There was no yelling, no fighting and compared to most breakups she’d heard about (her editor, Jasmine, had regaled her with tales of her own divorce where she and her ex had had screaming matches over who got the French coffee press), Alex and Pete had been nothing short of cordial towards each other – friendly even, barring the odd passive aggressive remark about couch hygiene. She’d stayed in the main house and Pete had moved into the granny flat in the garden, while he saved for a deposit. To them it made sense; it was less than two kilometres to the fire station where he worked shifts, so their paths didn’t cross as often as they used to (unless to co-parent Winston). However, this living arrangement seemed rather odd to everyone else, especially Pete’s girlfriend, Florence, an occupational therapist with a penchant for baseball caps and cute ponytails. Alex didn’t see the problem. Pete was her best friend; she couldn’t think of anyone she’d rather rent her flat to.

Alex placed the last of her clothes into the case then zipped it closed, much to Winston’s disapproval. He waggled his bum out of the bedroom, leaving Alex to finish getting ready. The taxi for the airport would be outside in half an hour and she still hadn’t put her face on.

‘You looking forward to the weekend?’ Pete asked, in between telling Winston what a good boy he was. ‘The weather is supposed to be great.’

She paused mid-foundation-blend to ponder this. ‘I am,’ she replied. ‘I mean, I think I am.’

‘You think?’

‘I haven’t seen any of them in years. It feels like a lifetime. It’ll be surreal to say the least. And strange… really strange.’

‘Aren’t you friends with them on Facebook? Instagram? Snapchat?’

‘Snapchat? I’m not twelve, Pete, and besides no one bloody posts anything anymore! It’s only old photos, old status updates. We’ve all been horrible at keeping in touch. I’m hardly on Facebook, in fact I nearly missed Erin’s invite.’

Alexandra hadn’t realised quite how anxious she was feeling until now. ‘Oh God, what if I’m the only one who got fat?’ she yelled to Pete. ‘I swear if they all look exactly the same, I’ll throw myself into the sea and sink like the bloody great hippo I am.’

She resumed makeup blending and heard Pete chuckle from the living room.

‘What's so funny?’

‘Nothing,’ he replied. ‘It’s just that hippos are actually pretty strong swimmers, so…’

‘Fine then, Indiana Jones, a different animal altogether.’

Now Pete was laughing loudly. ‘Alex, Indiana Jones was an archaeologist, not a zoologist. They’re not the same.’
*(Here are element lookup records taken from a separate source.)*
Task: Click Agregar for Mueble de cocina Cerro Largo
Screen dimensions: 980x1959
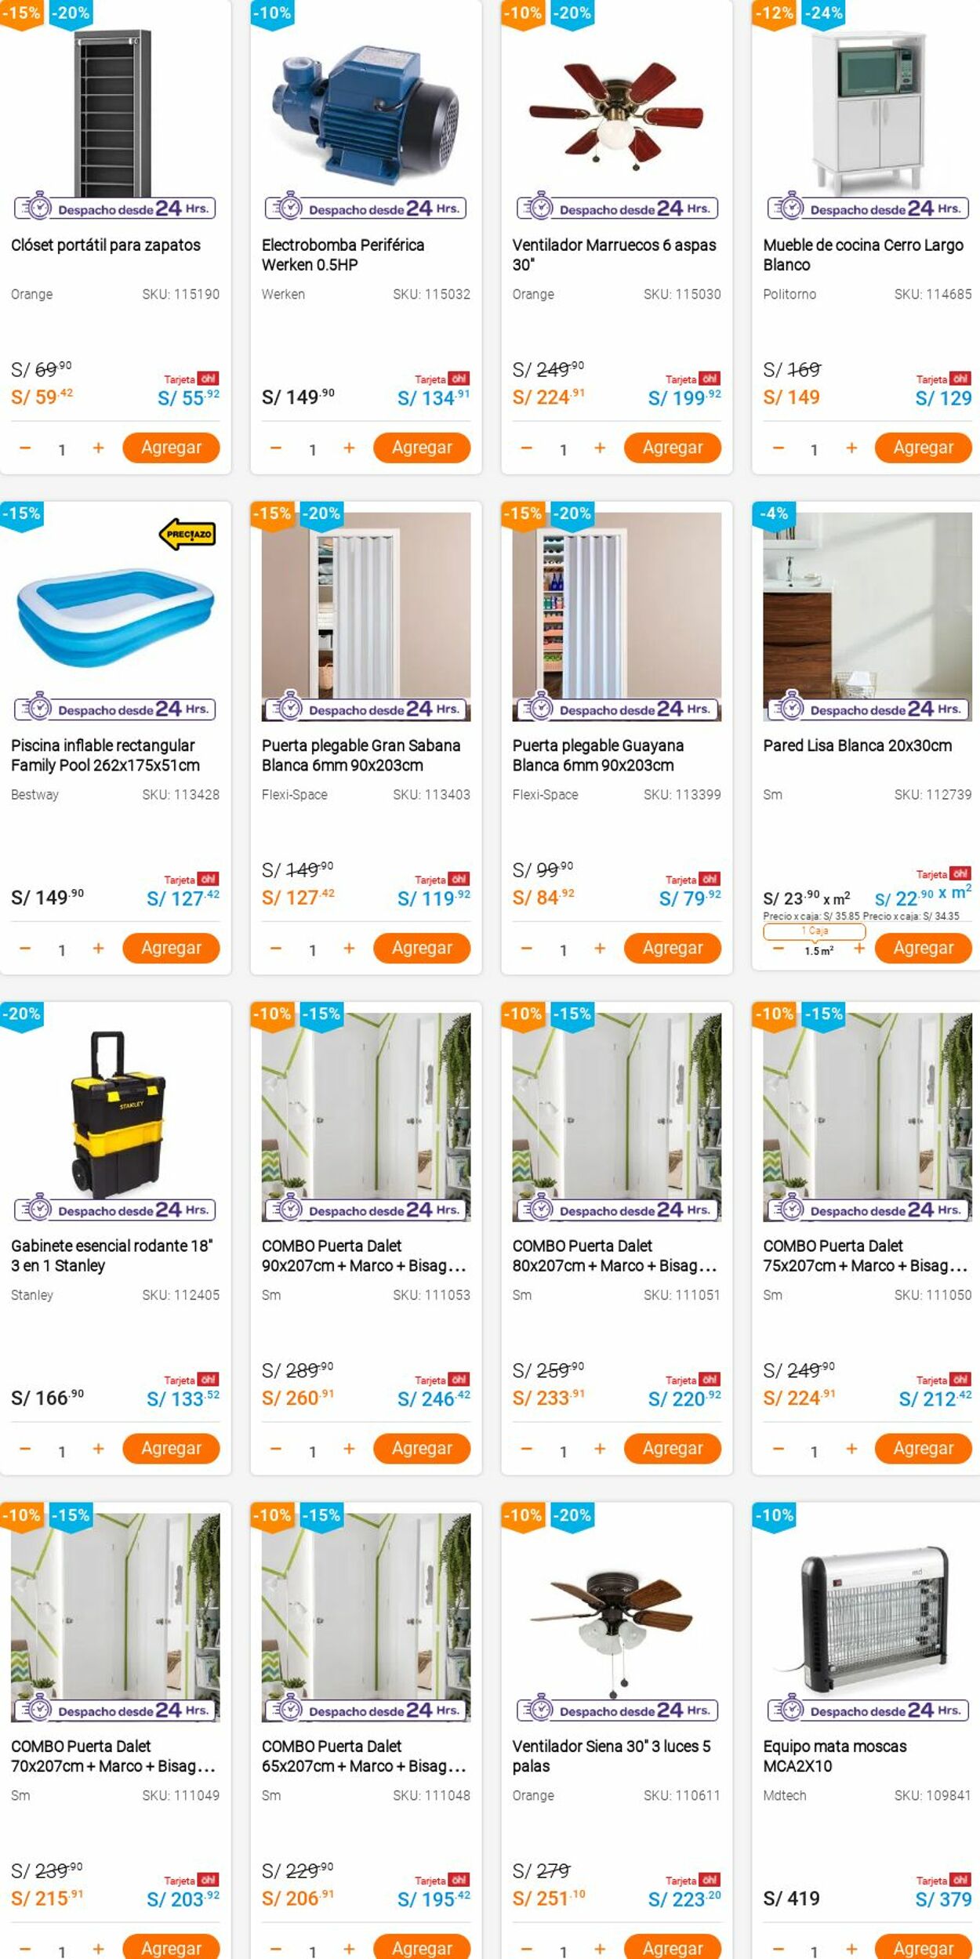Action: pos(923,448)
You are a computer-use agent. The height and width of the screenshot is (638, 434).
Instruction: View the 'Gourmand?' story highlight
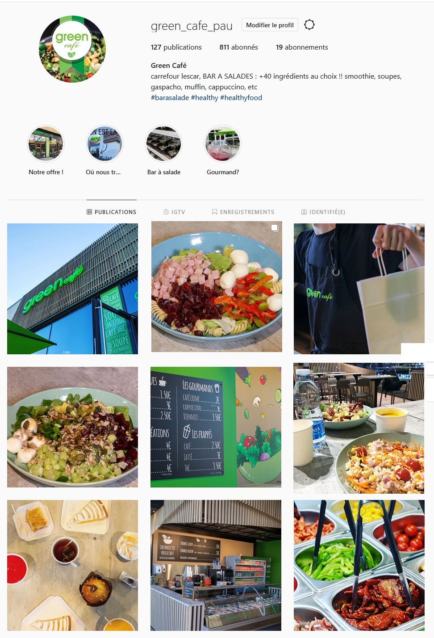[223, 143]
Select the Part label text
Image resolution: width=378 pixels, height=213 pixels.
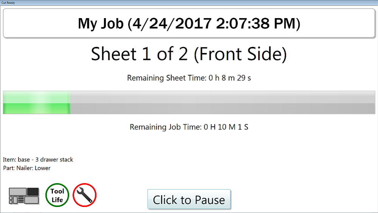pyautogui.click(x=9, y=168)
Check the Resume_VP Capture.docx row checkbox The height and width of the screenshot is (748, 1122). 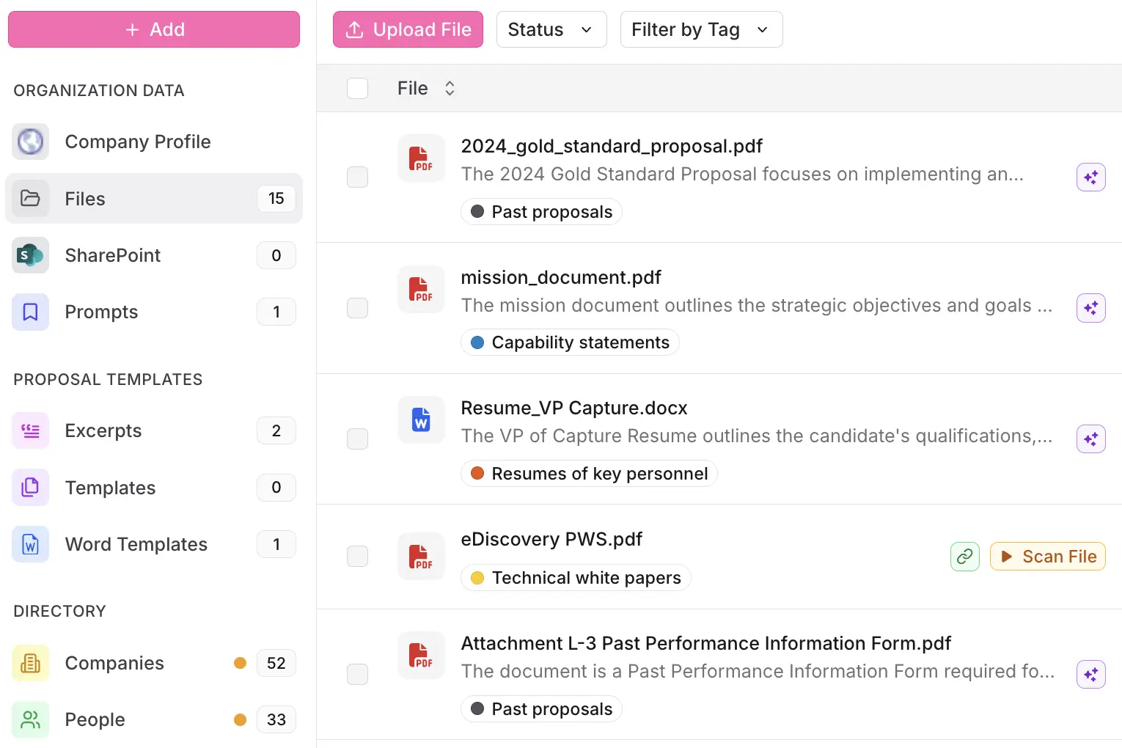pyautogui.click(x=357, y=439)
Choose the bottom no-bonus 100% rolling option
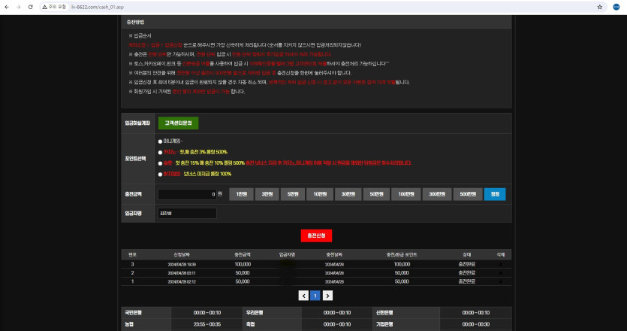 [160, 174]
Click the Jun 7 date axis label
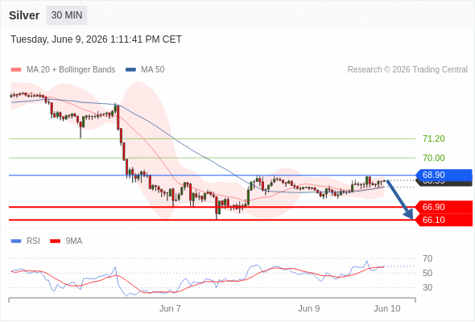475x322 pixels. click(x=170, y=308)
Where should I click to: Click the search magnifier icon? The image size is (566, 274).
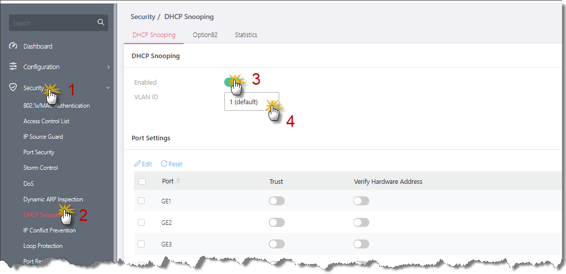[x=101, y=23]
She liked Pete’s laugh. It was a laugh that came from the soles of his feet and it was infectious. It was the laugh of a man who’d once been a huge part of her life and despite his ability to annoy her, that still meant something. Sometimes, when she was in bed at night, she could hear him laughing with Florence in his flat. It always nipped at her heart. She was glad he’d found someone to make him happy, she knew that was never meant to be her role long term, but his laugh being carried across the garden and into her bedroom only reminded her that she was still alone.
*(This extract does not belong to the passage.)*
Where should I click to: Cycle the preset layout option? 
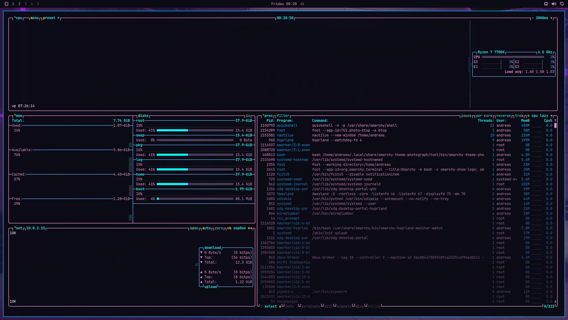pyautogui.click(x=49, y=18)

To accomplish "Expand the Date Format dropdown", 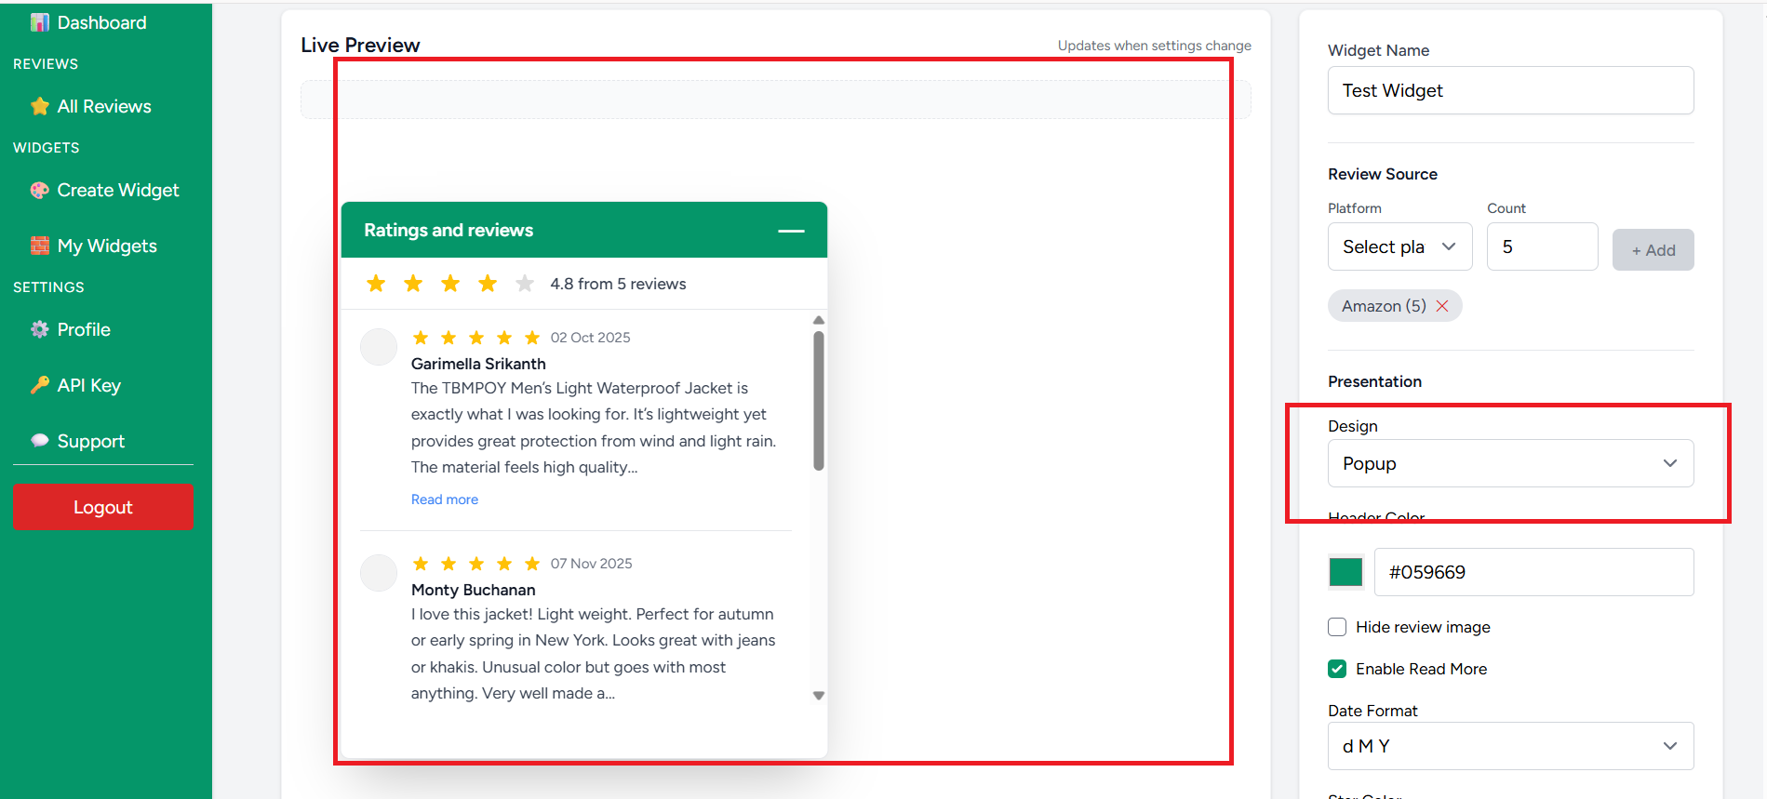I will tap(1509, 746).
It wasn’t like she hadn’t tried to find someone. Once a fan of online dating apps, Alex had now resigned herself to the fact that there were no decent single men in Dublin or indeed on planet earth. Once Pete had started dating Florence (and inadvertently flaunting his happiness in her face), she knew it was probably time for her to get back out there again. Get swept off her feet. Find that elusive spark she’d been chasing for so long. However, unlike Pete, that special someone hadn’t magically appeared after just one date.

‘They can’t all be terrible,’ her editor, Jasmine, had said over lunch. Working lunches with Jasmine were three percent book talk and ninety-seven percent an excuse to chat shit and eat steak on company expenses. ‘It’s Dublin, for God’s sake! Men are everywhere, you can literally trip over them on Grafton Street any night of the week. Surely one of them must be good company?’

‘You’d think,’ Alex replied, picking at her side salad, ‘but I’ve been on seven dates in the past month and only one fella has been worthy of a second.’

‘There you go! What about him?’

‘Unfortunately, I’m nothistype apparently. I have a functioning brain or something.’